Records provided:

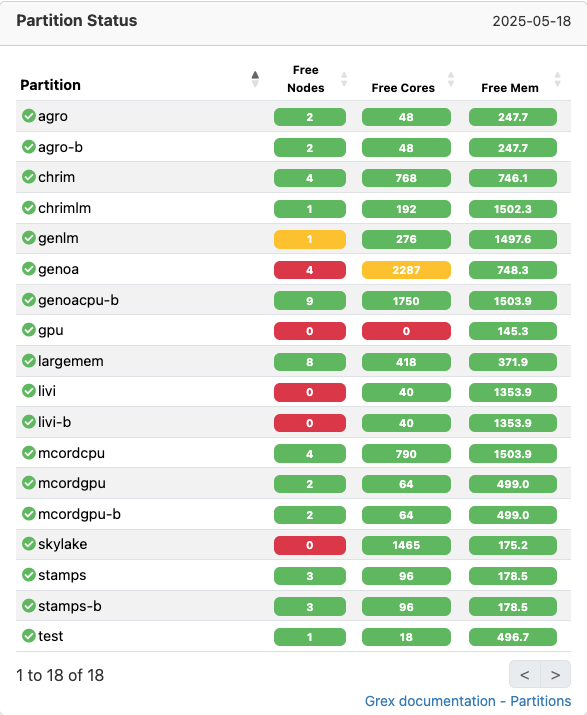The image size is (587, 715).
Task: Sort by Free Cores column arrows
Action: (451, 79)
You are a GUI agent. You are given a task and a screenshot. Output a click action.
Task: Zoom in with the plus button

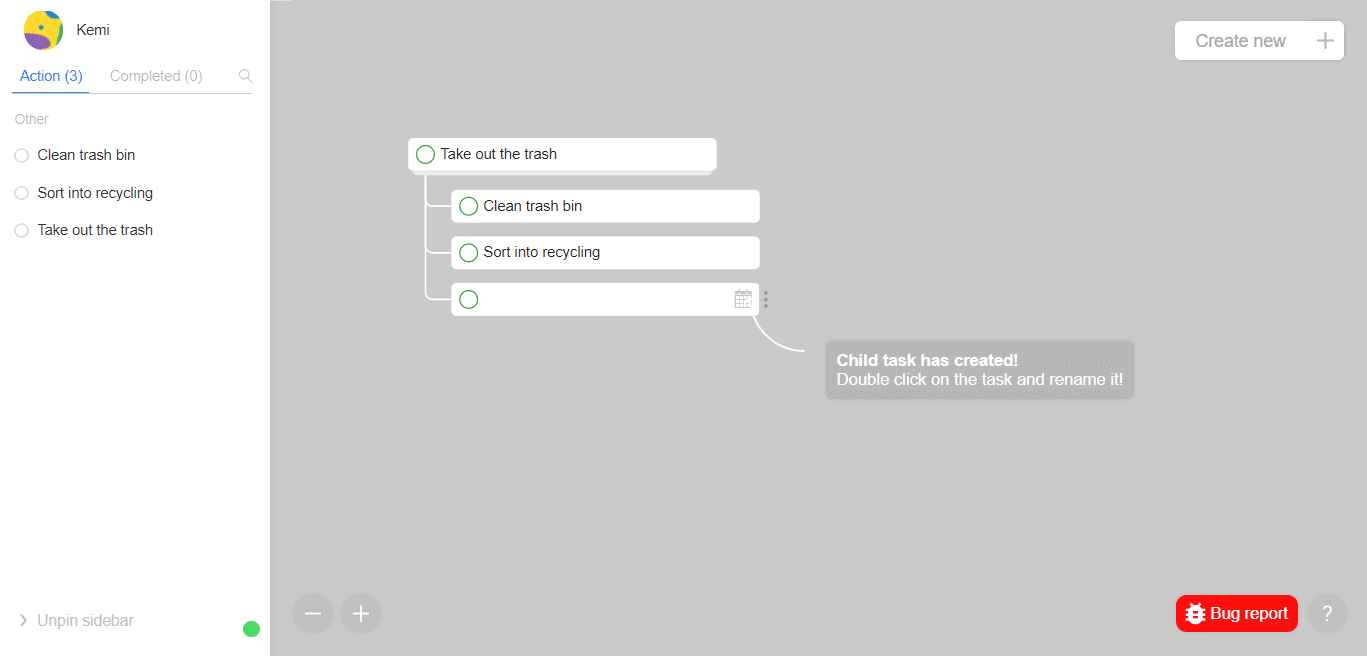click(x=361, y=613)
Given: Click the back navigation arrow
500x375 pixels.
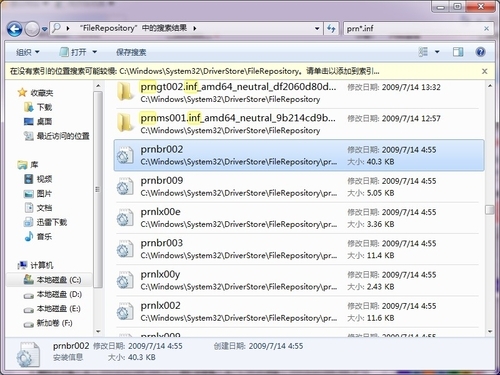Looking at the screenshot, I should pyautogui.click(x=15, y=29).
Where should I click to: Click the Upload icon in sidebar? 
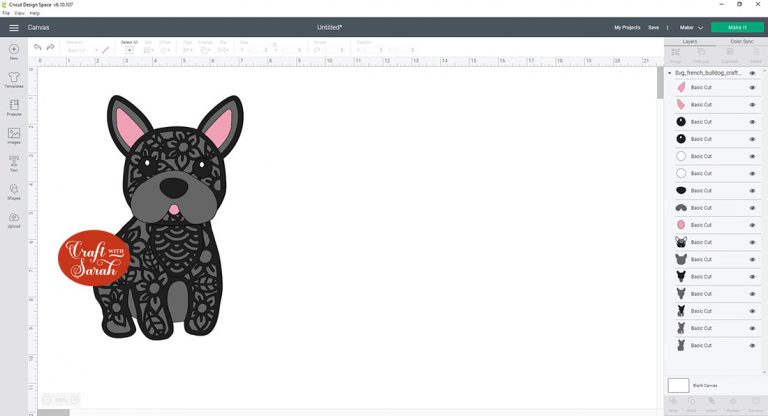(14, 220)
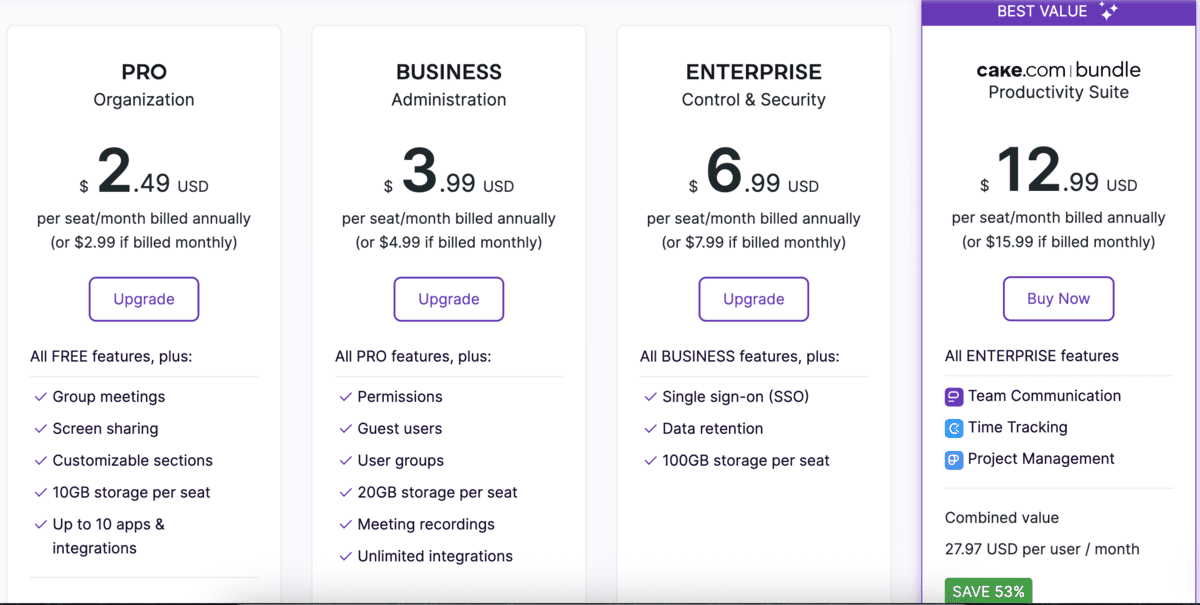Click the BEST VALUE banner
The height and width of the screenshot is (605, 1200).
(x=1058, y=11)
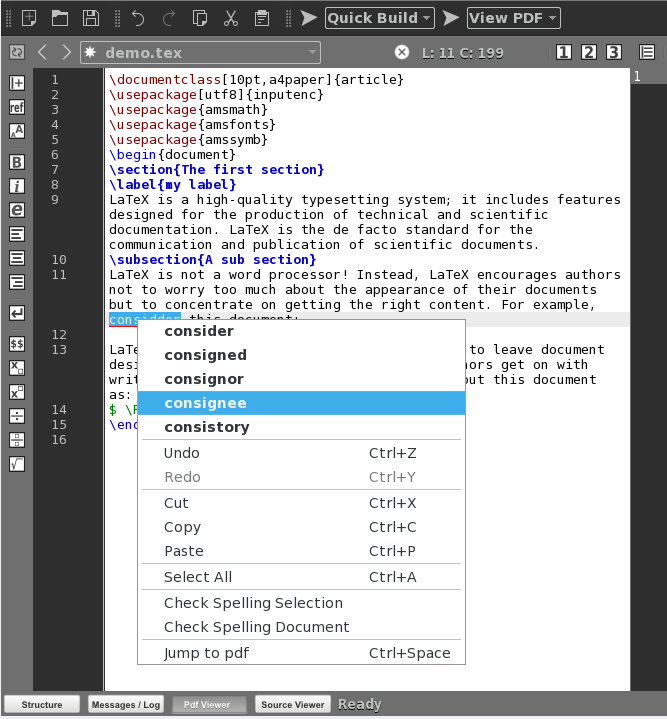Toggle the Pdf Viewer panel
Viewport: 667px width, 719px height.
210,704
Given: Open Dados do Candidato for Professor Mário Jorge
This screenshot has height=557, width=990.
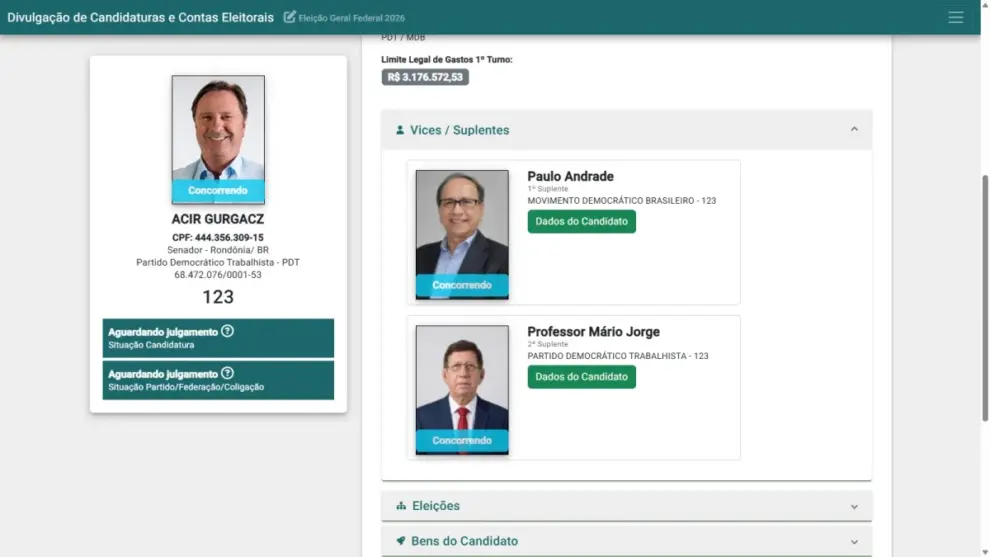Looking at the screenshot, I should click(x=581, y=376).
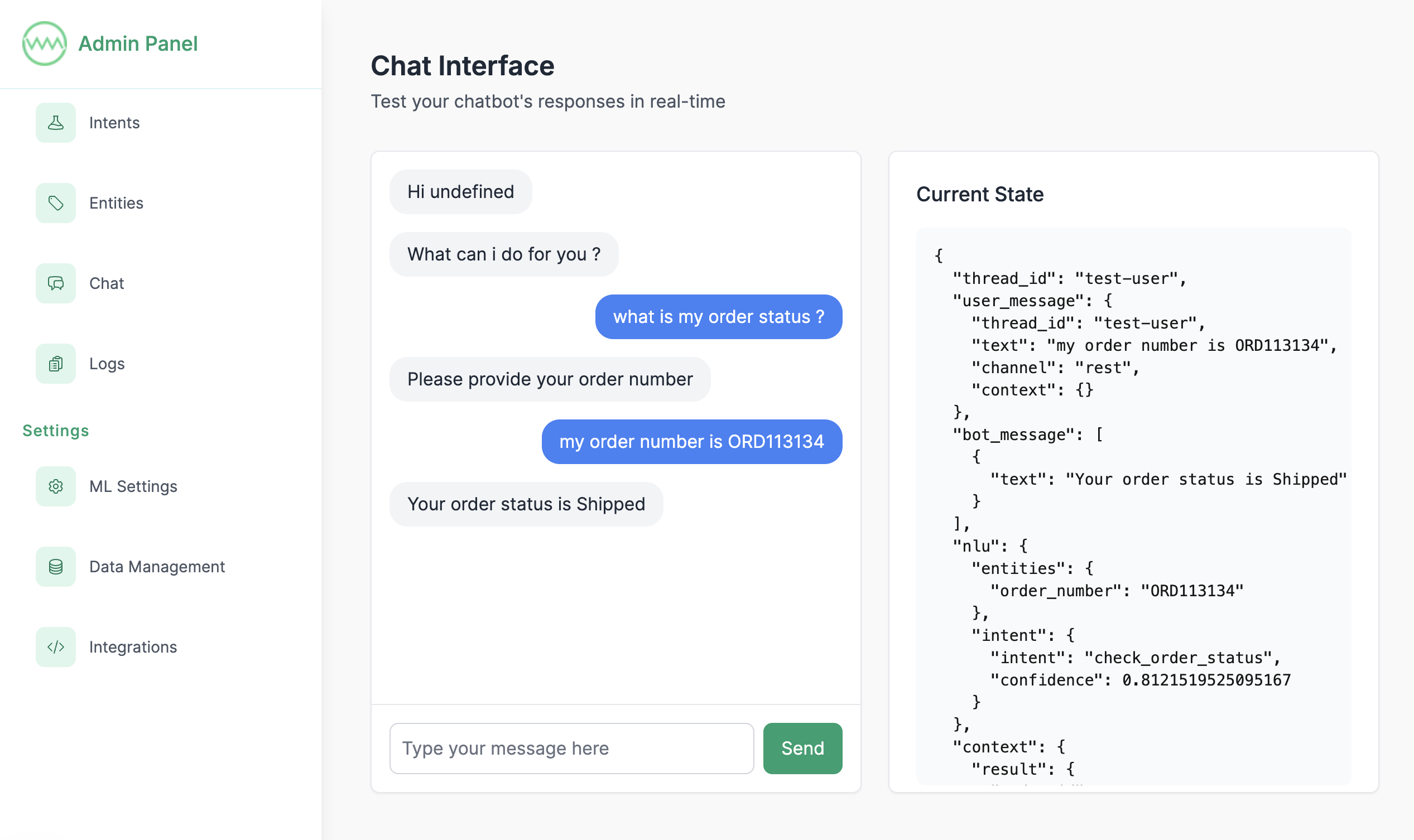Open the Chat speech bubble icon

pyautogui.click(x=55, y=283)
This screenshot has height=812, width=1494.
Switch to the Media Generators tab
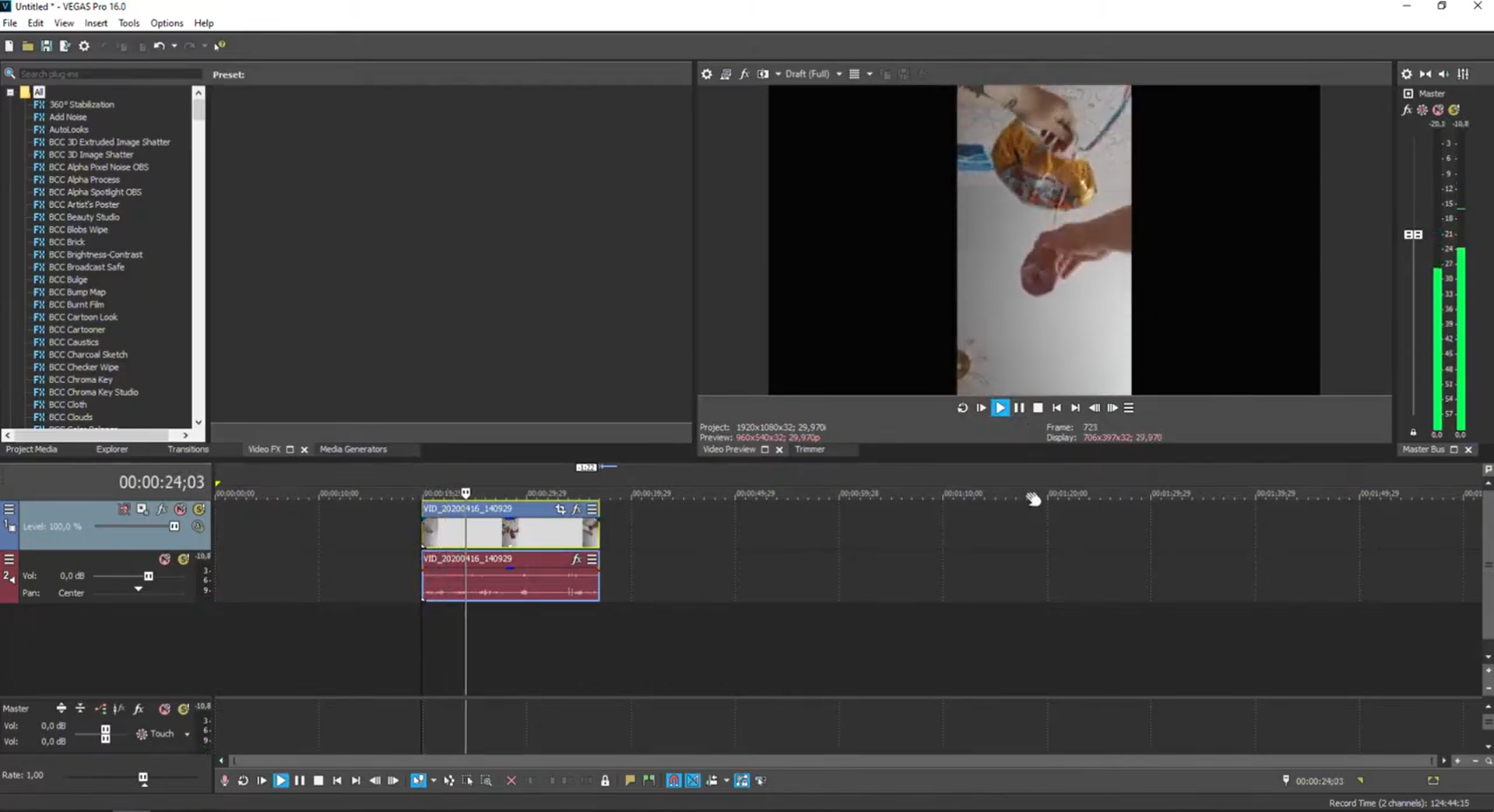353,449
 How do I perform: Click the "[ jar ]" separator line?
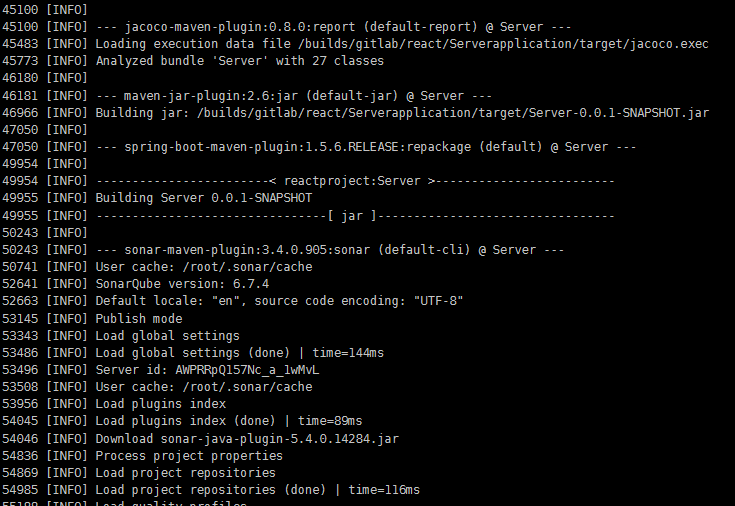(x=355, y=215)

Written exercise: Copy every item above line for line, leaving out the pictures.

Answer to this problem:
The image size is (587, 715).
Task: Sort by Free Cores column arrows
Action: (451, 79)
You are a GUI agent. You are given a task and a screenshot. Output a click action.
Task: Zoom in with the plus button

click(x=361, y=613)
Given: Click the back navigation arrow
500x375 pixels.
Looking at the screenshot, I should pyautogui.click(x=15, y=29).
Where should I click to: Click the Upload icon in sidebar? 
(14, 220)
Click the BEST VALUE banner
The height and width of the screenshot is (605, 1200).
(x=1058, y=11)
Toggle the Pdf Viewer panel
Viewport: 667px width, 719px height.
210,704
Given: Open Dados do Candidato for Professor Mário Jorge
This screenshot has height=557, width=990.
Looking at the screenshot, I should click(x=581, y=376).
Open the Chat speech bubble icon

pyautogui.click(x=55, y=283)
This screenshot has height=812, width=1494.
Switch to the Media Generators tab
353,449
 How do I perform: Click the "[ jar ]" separator line?
(x=355, y=215)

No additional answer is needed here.